※写真はイメージです(写真/getty images)
※写真はイメージです(写真/getty images)
この記事の写真をすべて見る

 フリージャーナリストの安田純平さんがシリアで武力勢力に拘束された事件で「自己責任」という言葉が注目を集めた。カップルカウンセラーの西澤寿樹さんは、本人が言う「自己責任」と論客が言う「自己責任」は似て非なるものと感じたという。夫婦間で起きがちな問題を紐解く本連載、今回は「夫婦にとっての自己責任」について取り上げる。

【年収を抜かれた妻に海外勤務と言われ、キレた40代夫が抱くコンプレックスの深層心理】

*  *  *

 安田純平さんが解放されました。国際政治について何か語るほどの知見はありませんが、この件で話題になった「自己責任」という言葉は、カウンセリングでも重要な概念なのです。安田さん自身も会見で「自己責任だ」とおっしゃっていたようですが、「自己責任論」を唱える方たちにとっての「自己責任」とは少々意味合いが違って感じられました。

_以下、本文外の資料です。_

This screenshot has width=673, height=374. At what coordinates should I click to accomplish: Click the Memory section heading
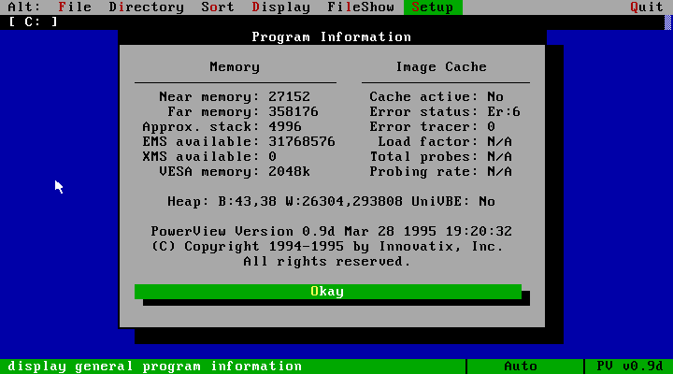coord(235,67)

 安田さんが言う「自己責任」は、自分が主体的に行動した結果、拘束されたのも、仮に誰も助けてくれなくて殺されてしまったとしても、自分の身に起こったことは自分の人生として引き受ける、という意味のように思えます。自分の人生を否認も責任転嫁もしない。当たり前のように聞こえるかもしれませんが、意外に難しいことです。

 たとえば、四年制大学を卒業して就職したものの、寿退社し、専業主婦として40年を過ごした久美子さん(仮名、60代)は、不満そうな表情でこうおっしゃいました。

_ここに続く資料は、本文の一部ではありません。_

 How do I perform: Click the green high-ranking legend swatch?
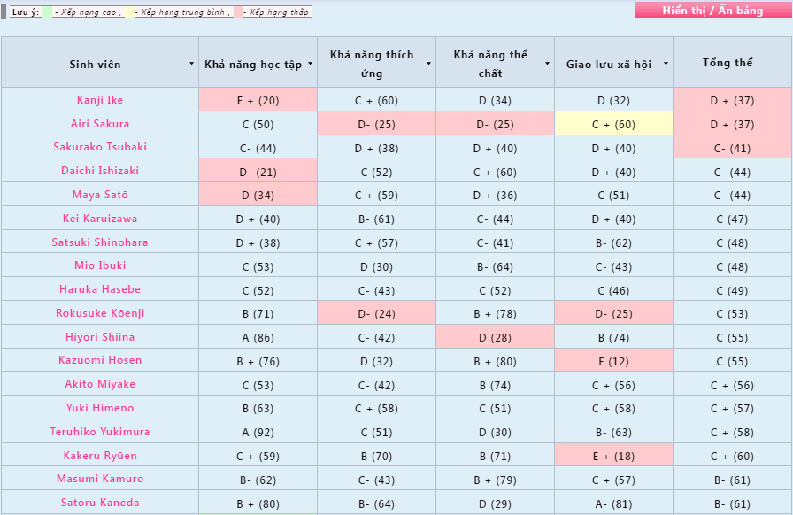coord(47,12)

「親に、ただでさえあなたは大学に行って婚期が遅れたんだから、とにかく早く結婚しなさいと言われ、まだ働き始めたばっかりだったのですが、親が選んだ人とお見合いで結婚しました。夫は転勤族のモーレツ社員で、生活に不自由はありませんでしたけど、夫は家庭を顧みてくれませんでした。私は本当は働きたかったし、お金を貯めて留学したかったのに、40年間ずっと家庭に縛り付けられてきたんです」

 自分のしたいことができなかったのは、とても辛いことだったと思います。自分は思い通りに生きられなかったのに、夫は自分のおかげで思う存分仕事に打ちこんで実績を残し、社会的評価も得られました。久美子さんは子どもが小さいうちは「○○ちゃんのお母さん」と呼ばれ、社宅では隣近所の夫の同僚の奥さん方に「○○さんの奥さん」、家庭では夫と子どもたちに「ママ」と呼ばれ、自分の名前を呼んでくれる人さえいませんでした。